When it comes to impeachment, the rules of the game are far looser than those of a criminal trial. The Constitution, in Article II, Section 4, specifically demands that the president “shall be removed from Office on Impeachment for, and Conviction of, Treason, Bribery, or other high Crimes and Misdemeanors.” “Treason” gets a specific definition in Article III, Section 3; neither “bribery” nor “high crimes and misdemeanors” are elaborated upon in the rest of the document.

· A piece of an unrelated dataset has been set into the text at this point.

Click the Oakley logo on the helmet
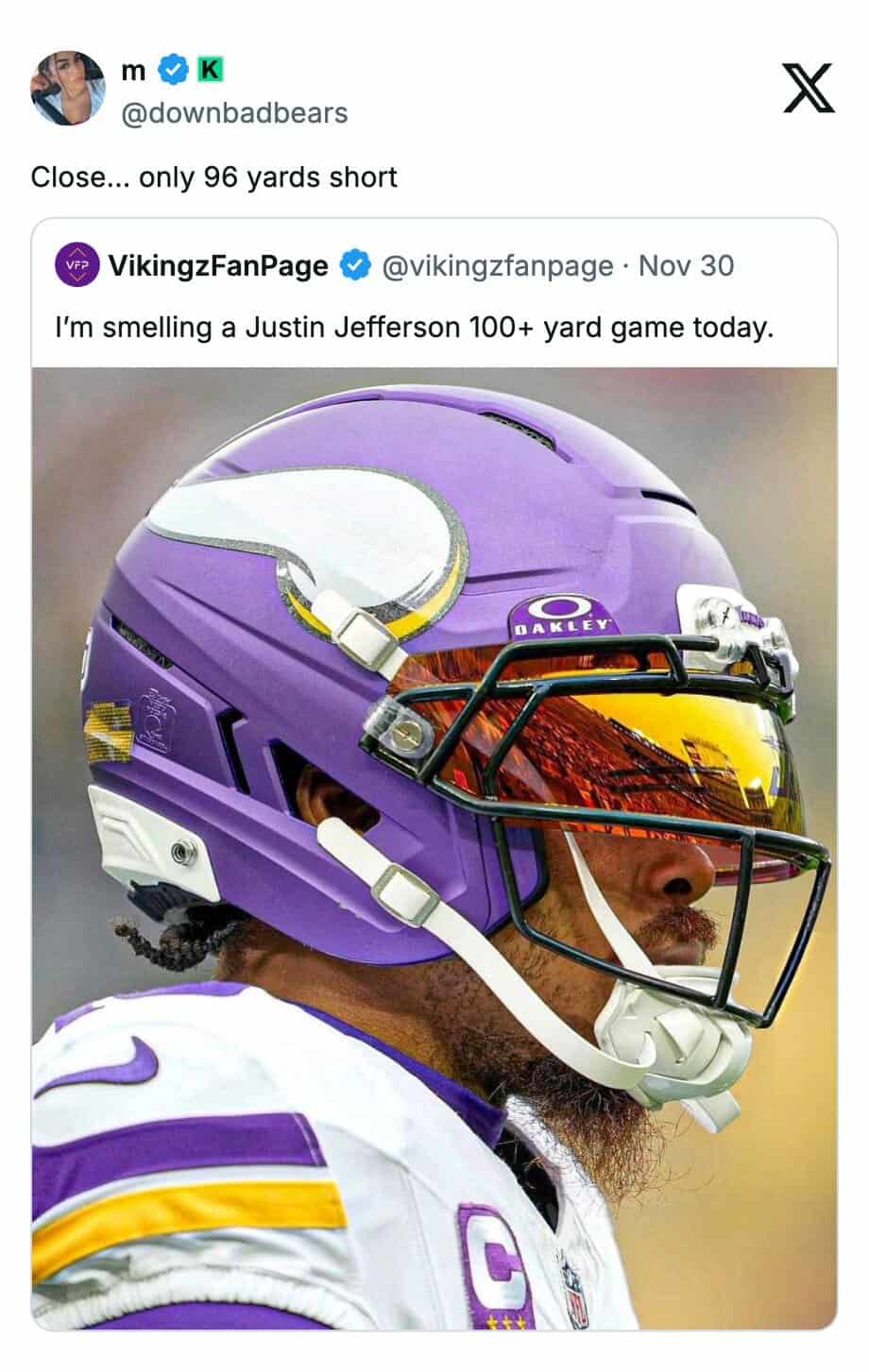This screenshot has width=869, height=1372. (x=563, y=615)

During the time of the Founding Fathers, there was no federal statute defining bribery; one wasn’t adopted until 1853. What, exactly, “bribery” as an impeachable offense means must be established by context. In a 1716 treatise on English law (which would have been something relied upon by those drafting the Constitution), bribery was described as follows:
Bribery in a large sense is sometimes taken for the receiving or offering of any undue reward, by or to any person whatsoever, whose ordinary profession or business relates to the administration of publick justice, in order to incline him to do a thing against the known rules of honesty and integrity; for the law abhors any the least tendency to corruption in those who are any way concerned in its administration, and will not endure their taking a reward for the doing a thing which deserves the severest of punishments.
That’s a far broader definition of “bribery” than what would be required of a modern federal statute; under 18th Century standards, bribery is a general term used to indicate official misuse of authority. The circumstances of the Trump-Ukraine allegations, supported by testimony from Sondland and others, fit squarely within the scope of conduct prohibited when presidential impeachment guidelines were drafted.
Did the Framers mean for impeachable offenses to mirror criminal ones? No, and that’s a question that was already asked and answered more than a century ago.
In 1912, Judge Robert Wodrow Archbald was impeached for taking bribes from those who came before him in court. In the House Judiciary Committee’s report on Judge Archbald’s impeachment, it elaborated on the meaning of “bribery” as well as on the relationship between statutory crimes and impeachable offenses:
if Congress … failed to pass an act in reference to the crime of bribery, as it did fail for more than a year after the Constitution went into operation, it would result that no officer would be impeachable for either crime, because Congress had failed to pass the needful statutes defining crime in the case of bribery and prescribing the punishment in the case of treason as well as bribery. It can hardly be supposed that the Constitution intended to make impeachment for these two flagrant crimes depend upon the action of Congress.
In other words, just because there’s no criminal statute forbidding some act does not mean that a person can’t be impeached for that same act.
Let’s keep in mind, too, that the Constitution lists bribery (along with treason) as the precursors to “or other high Crimes and Misdemeanors.” As I’ve explained before, “high Crimes and Misdemeanors” equated to general misuse of official authority.
Harvard Law Professor Noah Feldman conducted extensive research on James Madison’s involvement in the the drafting of impeachment language. The “high Crimes and Misdemeanors” wording was something of a compromise between members of the Constitutional Convention who wished to use “maladministration” (18th century for “doing a lousy job”) and Madison, who wished to use something more specific so as not to pose a serious risk that every president might be impeached.